Als Frauenverband setzt sich die kfd für Gleichstellung und Solidarität in Gesellschaft und Kirche ein, konkret etwa für gleiche Bezahlung und gleiche Chancen. Dementsprechend ist eine Vereinbarkeit von Familie und Beruf und ein gerechtes Entlohnungssystem mit einer sehr geringen Spannweite zwischen den Einkommen selbstverständlich. Die kfd setzt sich ein für demokratische Teilhabe von Frauen. Das demokratische Prinzip mit größtmöglicher Transparenz ist deshalb ein Muss. Solidarität und Schöpfungsverantwortung haben natürlich zur Folge, dass die eigenen Lieferketten analysiert und entsprechend ausgerichtet werden. Dies ist mit Blick auf den gesellschaftlichen Impact und den „Social Return on Investment“ unabdingbar für den Zusammenhalt und für eine gerechte und solidarische Gesellschaft.

Die Lebenswelten von Frauen haben sich grundlegend verändert und es bestehen ganz andere Bedürfnisse und Notwendigkeiten als noch vor einigen Jahren.

++++++++

» **Ziel der Aufgabe**: Wofür setzt sich die kfd laut dem Quellenauszug über den Frauenverband konkret ein?

» **Datensatz**:

++++++++

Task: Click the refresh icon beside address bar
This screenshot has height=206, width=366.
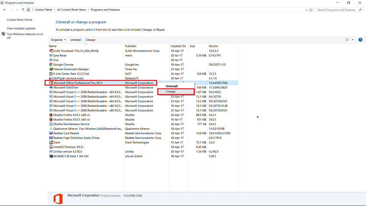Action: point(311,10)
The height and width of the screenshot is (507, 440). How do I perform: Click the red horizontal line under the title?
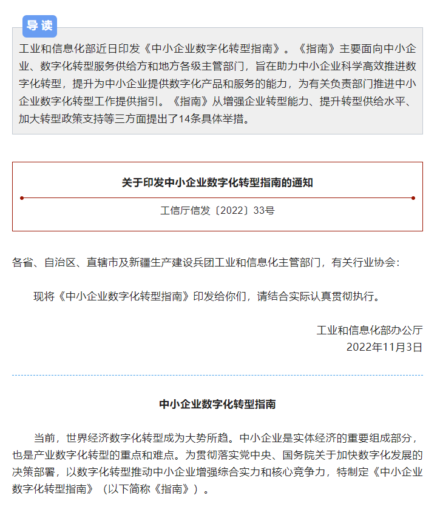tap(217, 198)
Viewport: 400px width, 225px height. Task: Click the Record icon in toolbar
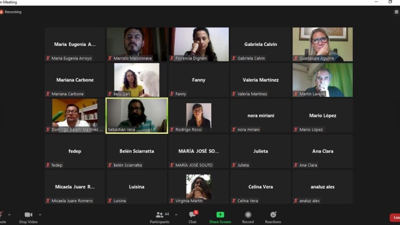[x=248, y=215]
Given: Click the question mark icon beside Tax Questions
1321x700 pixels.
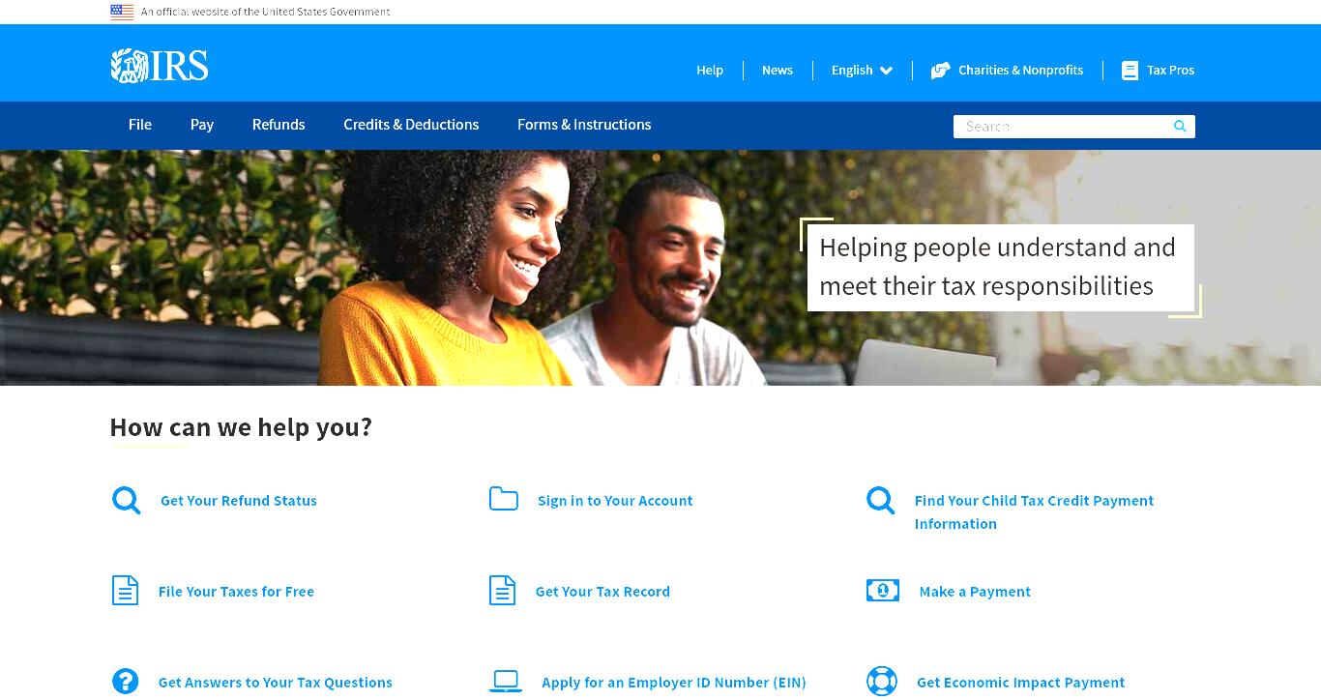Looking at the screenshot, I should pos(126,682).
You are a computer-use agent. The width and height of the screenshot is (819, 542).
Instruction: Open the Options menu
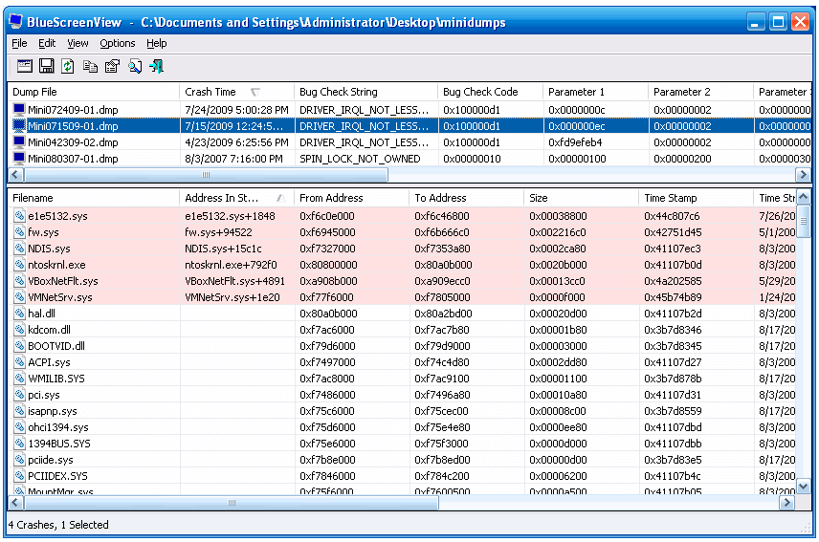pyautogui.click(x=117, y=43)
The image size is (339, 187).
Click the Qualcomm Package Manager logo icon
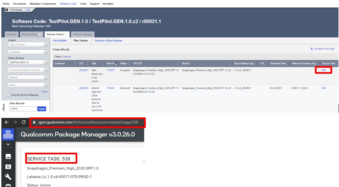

++++++++

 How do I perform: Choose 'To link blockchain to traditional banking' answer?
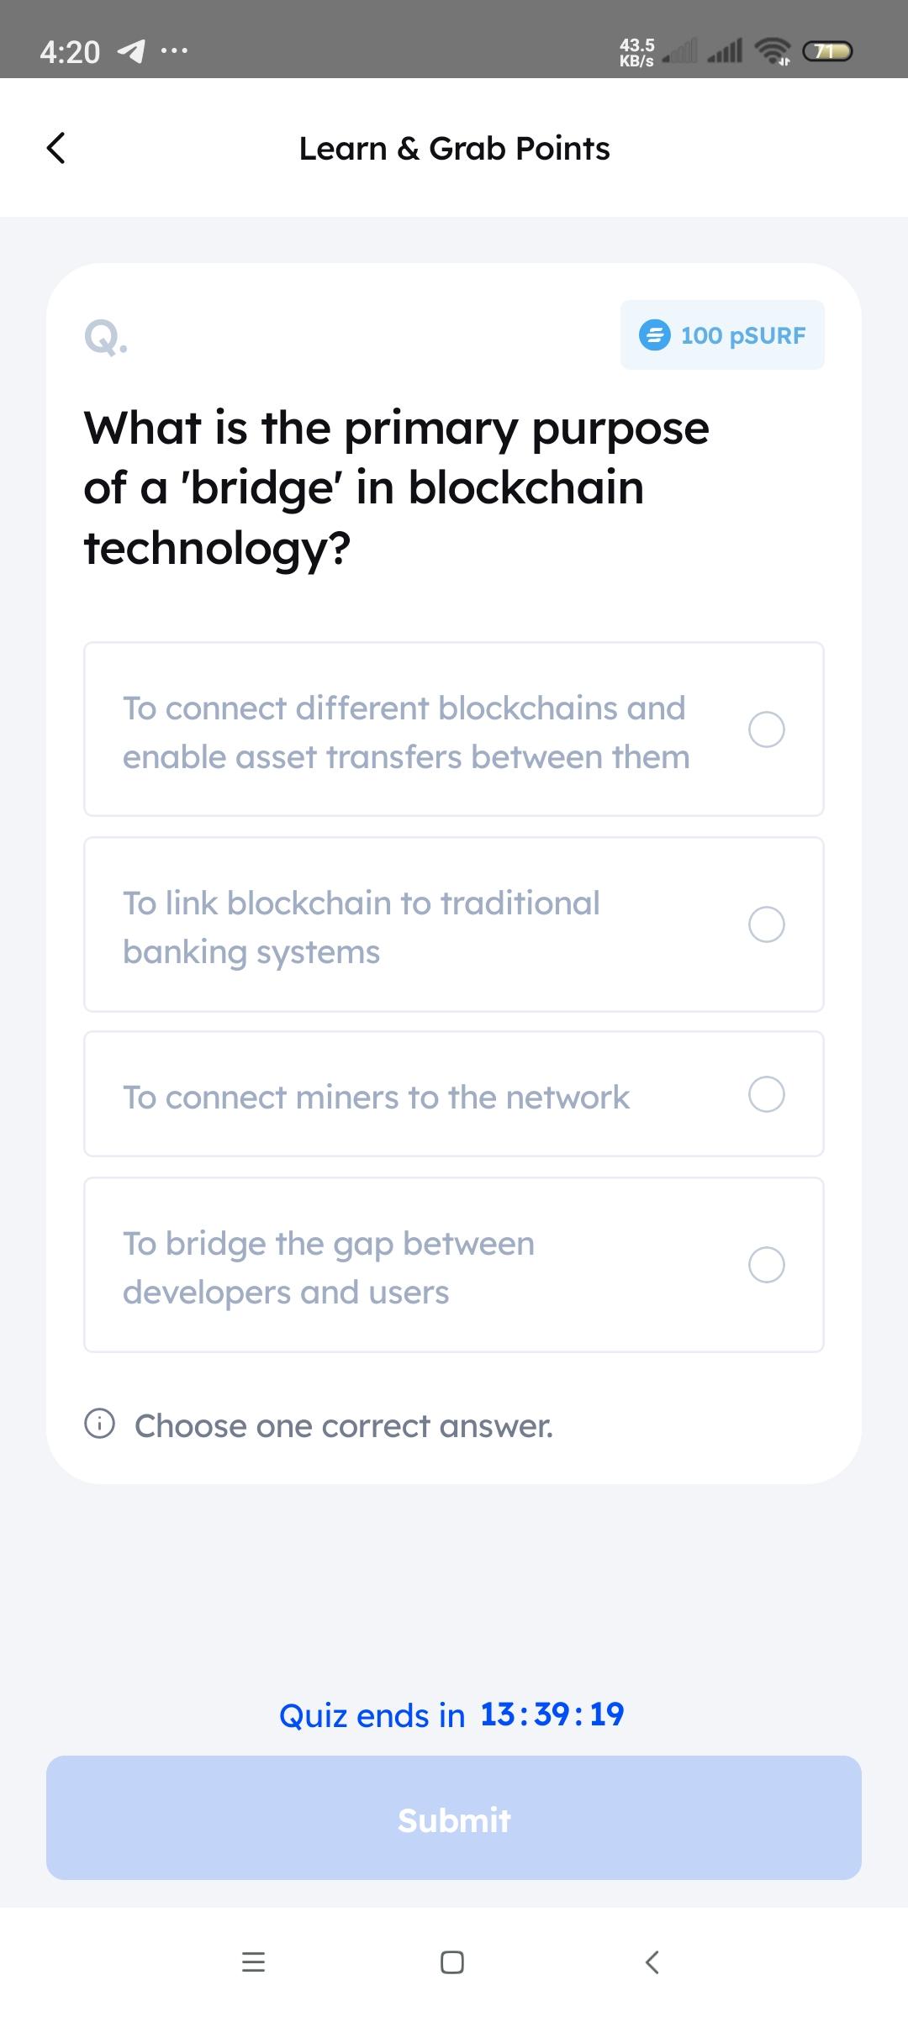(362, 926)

++++++++

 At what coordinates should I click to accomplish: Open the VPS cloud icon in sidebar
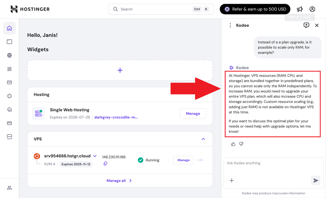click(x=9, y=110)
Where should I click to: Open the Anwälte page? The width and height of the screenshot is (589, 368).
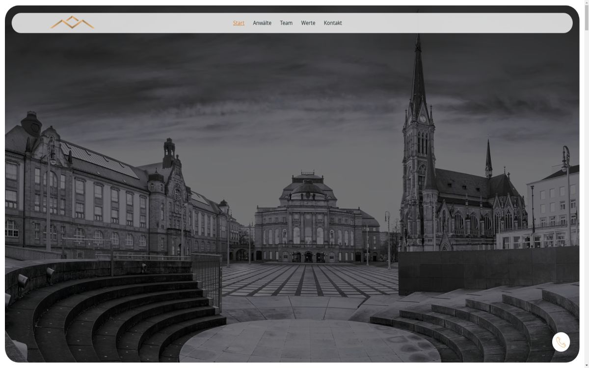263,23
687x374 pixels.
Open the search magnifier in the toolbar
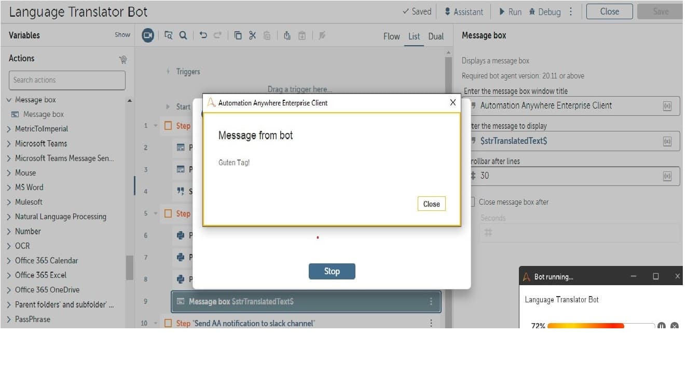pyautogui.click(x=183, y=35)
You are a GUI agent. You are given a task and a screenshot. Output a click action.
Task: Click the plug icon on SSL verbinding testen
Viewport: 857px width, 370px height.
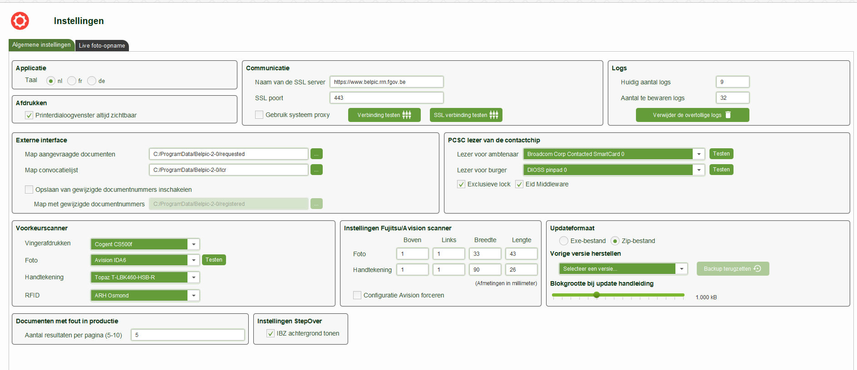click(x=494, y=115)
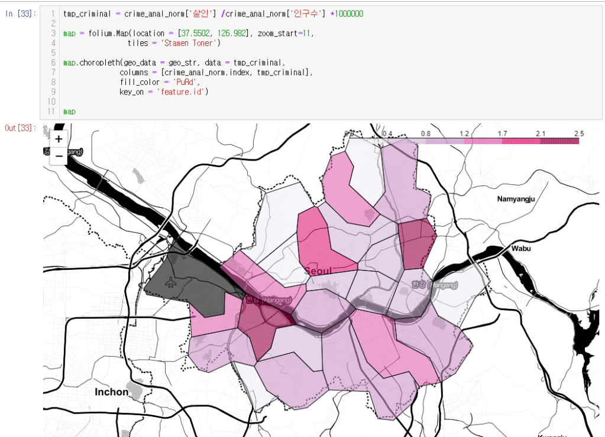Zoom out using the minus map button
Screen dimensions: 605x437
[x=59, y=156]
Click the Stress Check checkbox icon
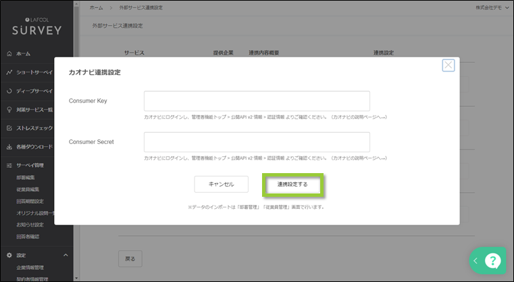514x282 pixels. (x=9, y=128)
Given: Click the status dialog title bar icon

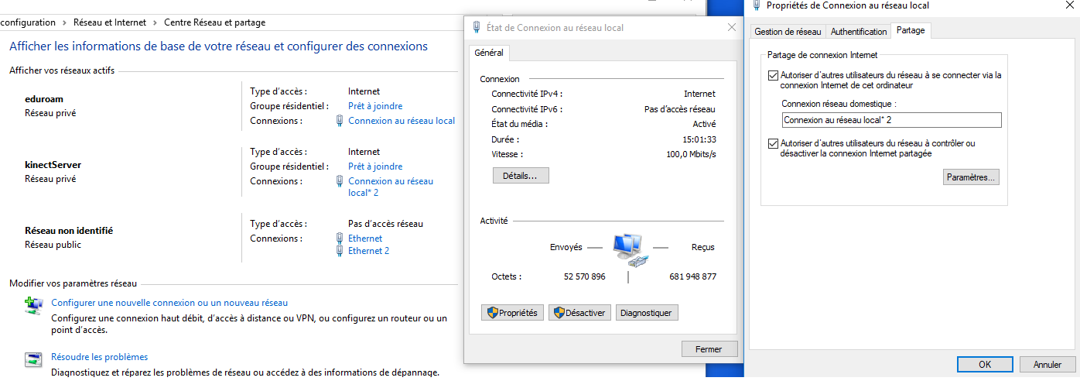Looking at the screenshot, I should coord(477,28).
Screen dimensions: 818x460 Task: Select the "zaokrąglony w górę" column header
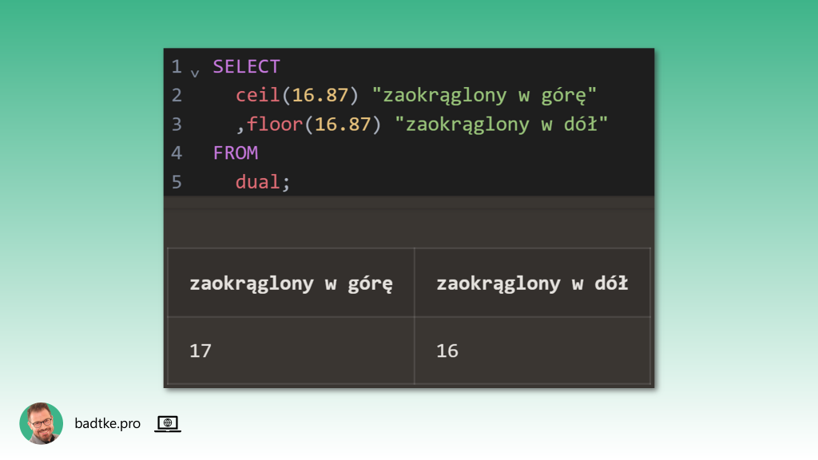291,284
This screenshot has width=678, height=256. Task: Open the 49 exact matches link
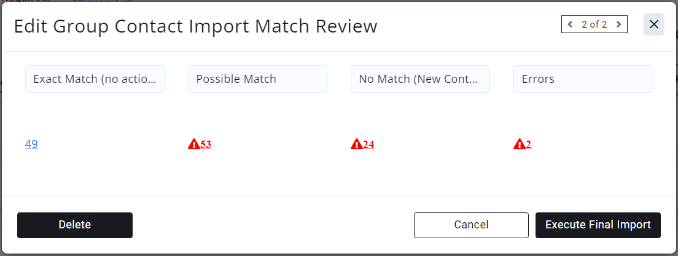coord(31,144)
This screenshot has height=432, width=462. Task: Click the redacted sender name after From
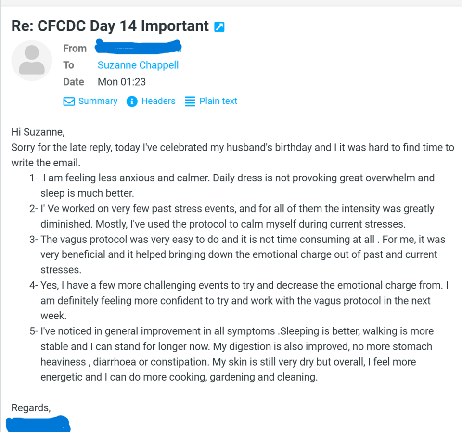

++++++++

» **Ausgabe zur Aufgabe**: Für gleiche Bezahlung und gleiche Chancen.